Task description:
Please reproduce everything in the anniversary article on the Western Reserve Historical Society below, from "Stop and think" down to "publishing historical papers.".

Source document:
"""

The Western Reserve Historical Society is celebrating its 150th anniversary in 2017

WRHS Building
WRHS first home, the third floor of the Society for Savings building located in Public Square.

The Western Reserve Historical Society is celebrating its 150th anniversary in 2017

Stop and think about that for a moment. For 150 years, WRHS has preserved the rich history of Northeast Ohio by capturing and sharing countless captivating stories of the region and America. And it all started very humbly on Cleveland’s Public Square.

On May 28, 1867 Charles Baldwin and a small group from the Cleveland Library Association established a new historical department with a mission to discover, procure, and preserve whatever relates to the history of Cleveland and the Western Reserve.

It was Baldwin’s vision to create a new cultural society. And in the beginning, WRHS’ first headquarters was on the third floor of the Society for Savings Building on Public Square. For 25 years, WRHS had no charter but was dedicated to collecting historical articles and artifacts, as well as publishing historical papers.

Today, WRHS has become one of the largest and most diversified historical societies in the United States with six sites in four counties and more than 1 million items in its Library and Museum Collection.

Growing focus

The story of WRHS’ expansion dates back to a Cleveland Plain Dealer article in 1889 that noted how the Society was receiving visitors from abroad and teachers with their students. Due to this interest, WRHS quickly expanded its space and changed locations to accommodate its growing collection. Then in 1938, the widow of Price McKinney sold her home—the Hay-McKinney Mansion—to the growing historical society to house museum collections. WRHS soon acquired in 1938 the Bingham-Hanna Mansion in exchange for its property on Euclid and 107th. It didn’t take long for the Society to further grow its museum space.

Rendering of Crawford
Rendering of the Crawford Auto-Aviation Museum.
  • In 1948 Laurence and Robert Norton and their sister Mrs. Fred R. White donated Shandy Hall, an 1815 farmstead in Geneva, to WRHS.
  • In 1956 Clara Belle Ritchie bequeathed the Hale Family Farm to the historical society upon her passing that year.

"""

Supplied information:
"""

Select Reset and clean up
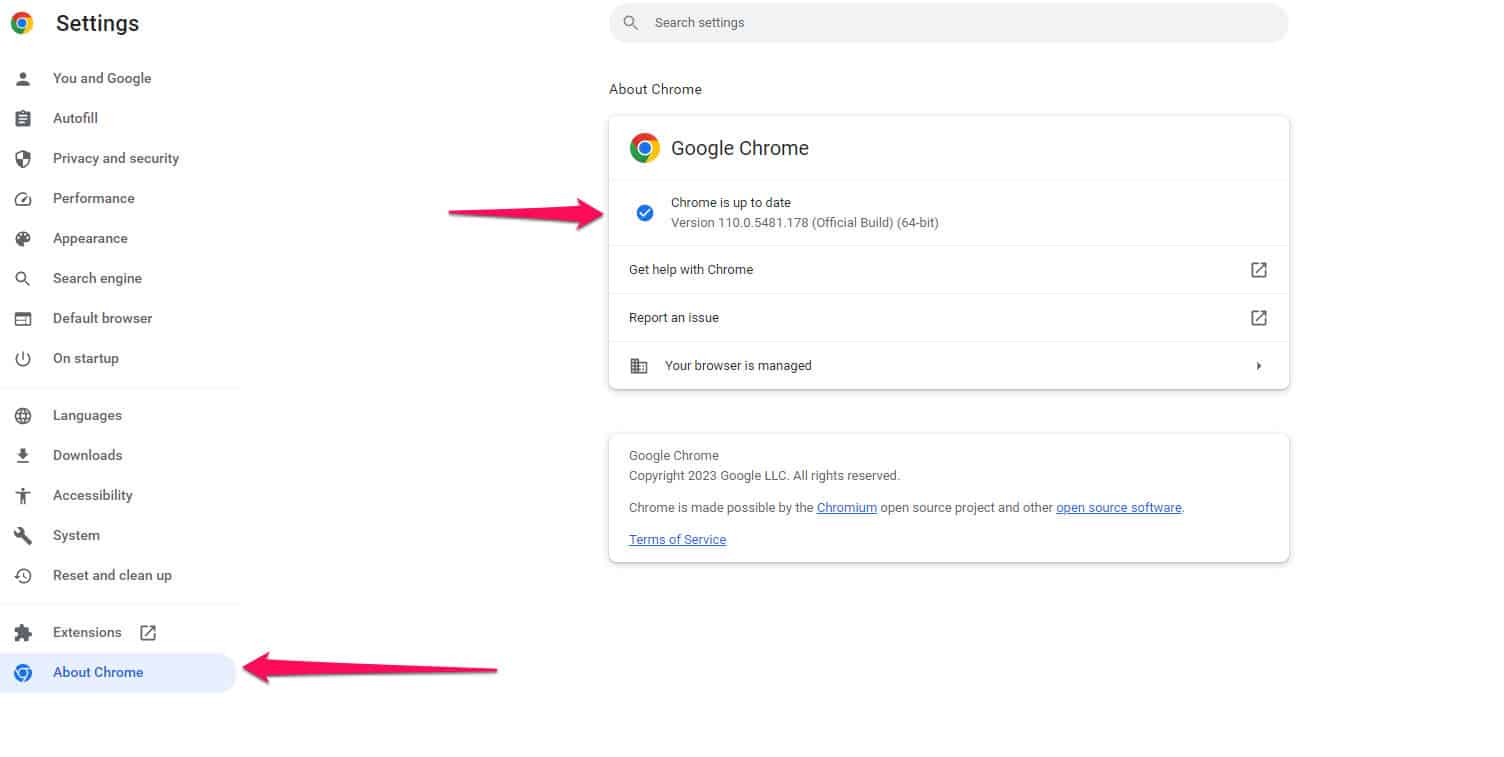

"""

Result below:
Stop and think about that for a moment. For 150 years, WRHS has preserved the rich history of Northeast Ohio by capturing and sharing countless captivating stories of the region and America. And it all started very humbly on Cleveland’s Public Square.

On May 28, 1867 Charles Baldwin and a small group from the Cleveland Library Association established a new historical department with a mission to discover, procure, and preserve whatever relates to the history of Cleveland and the Western Reserve.

It was Baldwin’s vision to create a new cultural society. And in the beginning, WRHS’ first headquarters was on the third floor of the Society for Savings Building on Public Square. For 25 years, WRHS had no charter but was dedicated to collecting historical articles and artifacts, as well as publishing historical papers.